Cooper, a Kent State transfer, had only ever played in Muncie going against Ball State. Even with the game’s significance in mind, he was overwhelmed by the amount of Cardinal fans in attendance. 

“When you make a big run, you hear those screams and the noises, you know you’re doin’ something right,” Cooper said. “It just made me turn up even more.” 

Cooper said it’s moments like that that make football so meaningful and fun for him. 

Redshirt junior running back Marquez Cooper runs the ball against Indiana State Sept. 16 at Scheumann Stadium. Cooper scored one touchdown in the game. Mya Cataline, DN

With this being Ball State’s first win of the season following two beatings courtesy of the Southeastern Conference (SEC)’s best, Cooper said the atmosphere in the locker room afterward was “electrifying.” While many Cardinals were still beaming with the pride of victory, Ball State’s man under center remained focused on the next opponent.

“It’s a little sigh of relief,” Semonza said. “It’s like, ‘Okay, we got one, now let's roll.’” 

This is the freshman’s second consecutive start at quarterback, and his three and a half quarters of play were the most he’s seen so far this season. Neu said although Semonza has started the last two games at quarterback for the Cardinals, he’s still taking it week-by-week when it comes to naming a consistent starter. 

After a 137-yard, two-touchdown performance, all signs seem to continue to point towards the California native.

“He did a good job of bouncing back a couple times today when he had some adversity,” Neu said. “Just got to keep growing his confidence.”

Despite Semonza’s effective start and the dominant rushing performance, Neu said junior wide receiver Ty Robinson will be out for a “few weeks” with a thumb injury sustained against No. 1 Georgia. Robinson sported a heavy wrap on his left hand/wrist on the sideline against Indiana State. 

Additionally, redshirt sophomore tight end Brady Hunt missed his third consecutive game, but Neu said things are trending up for him.
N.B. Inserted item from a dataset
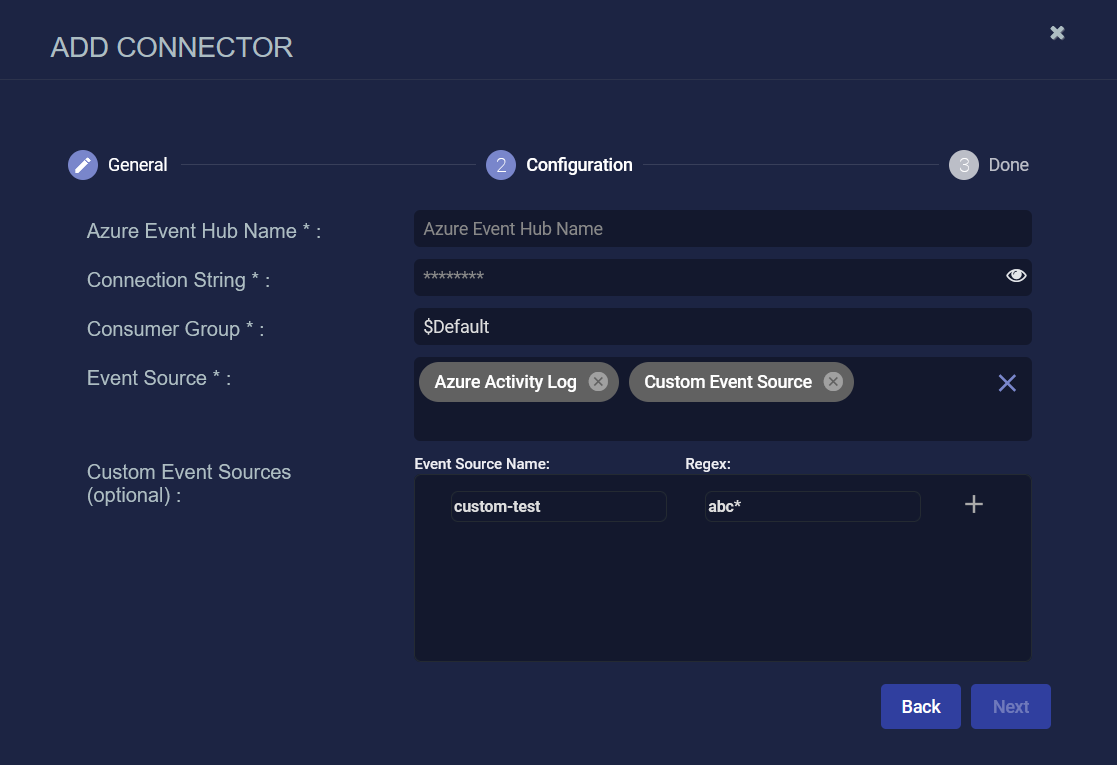1117x765 pixels.
Task: Go to the General step label
Action: click(x=138, y=165)
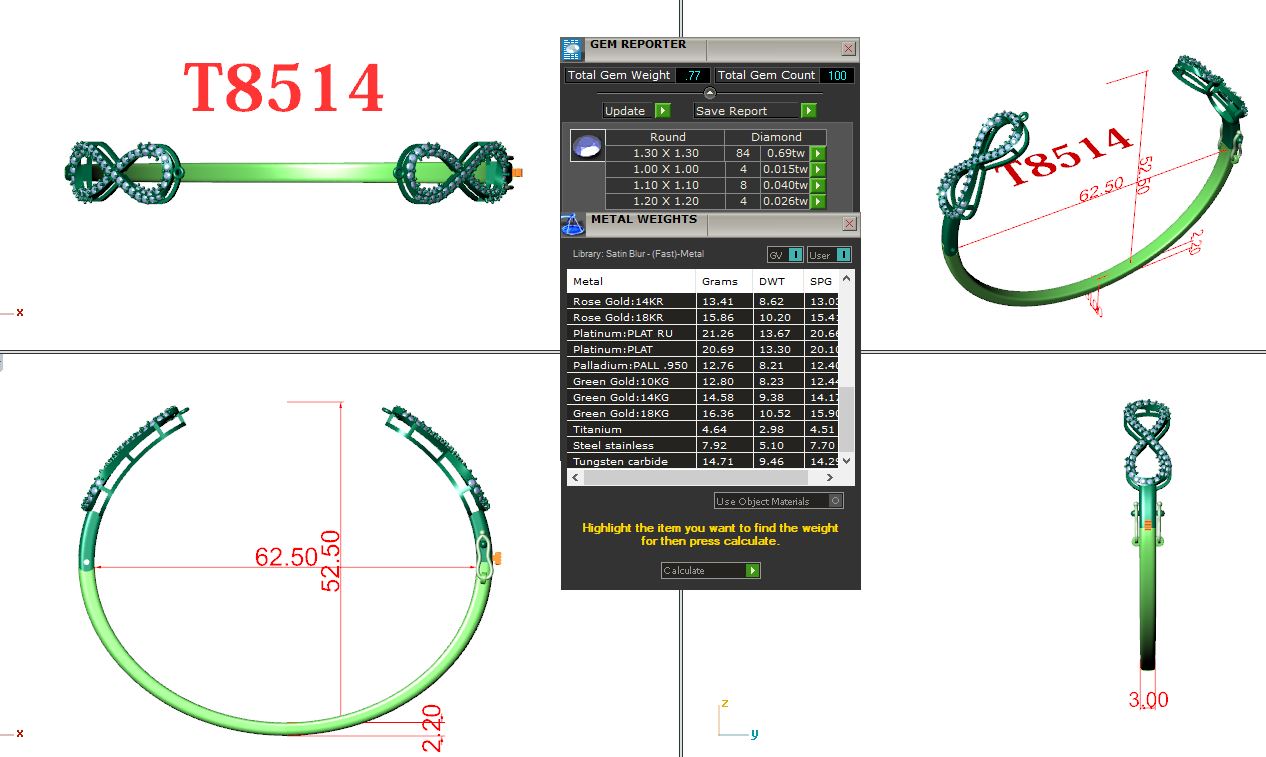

With many young Cardinals developing chemistry with one another and key players beginning to emerge, Neu wants to continue to build a dynamic offense.

On the other side of the ball, the Cardinals finally achieved their goal.

After talking about the importance of winning the turnover battle during the preseason, and losing such margin in each of their losses to start the season, the Cardinals won that battle 3-1 against Indiana State. Among the three forced turnovers, redshirt senior defensive back Tyler ‘Red’ Potts grabbed his second interception of the season, while junior linebacker Keionté Newson returned a forced fumble by redshirt senior Loren Strickland for a touchdown. 

Neu said the defense’s ability to focus on the details during practice leading up to game time is why they were successful against the Sycamores. As a leader for the defense, Sape said winning the turnover margin is fulfilling for the defense and makes grueling practices throughout the week all worth it. 

“You gotta out-physical the other guy in front of you,” Sape said. “When you’re younger, you're a little more timid, but when you get older, you realize you're in control and it's all about your effort.”

Although he’s won seven of eight season openers as a head coach, Neu said the feeling in the locker room following the Cardinals’ 38-point victory never gets old. Once all 15,054 fans cleared out of the bleachers and players retreated to the locker room, the former Ball State gunslinger made his way back out to the turf.

Instead of his traditional pullover, black hat and sweatpants, the eighth-year head coach sported a sleek black suit. As he walked from one end zone to the other, he pumped his fist in the air and smiled.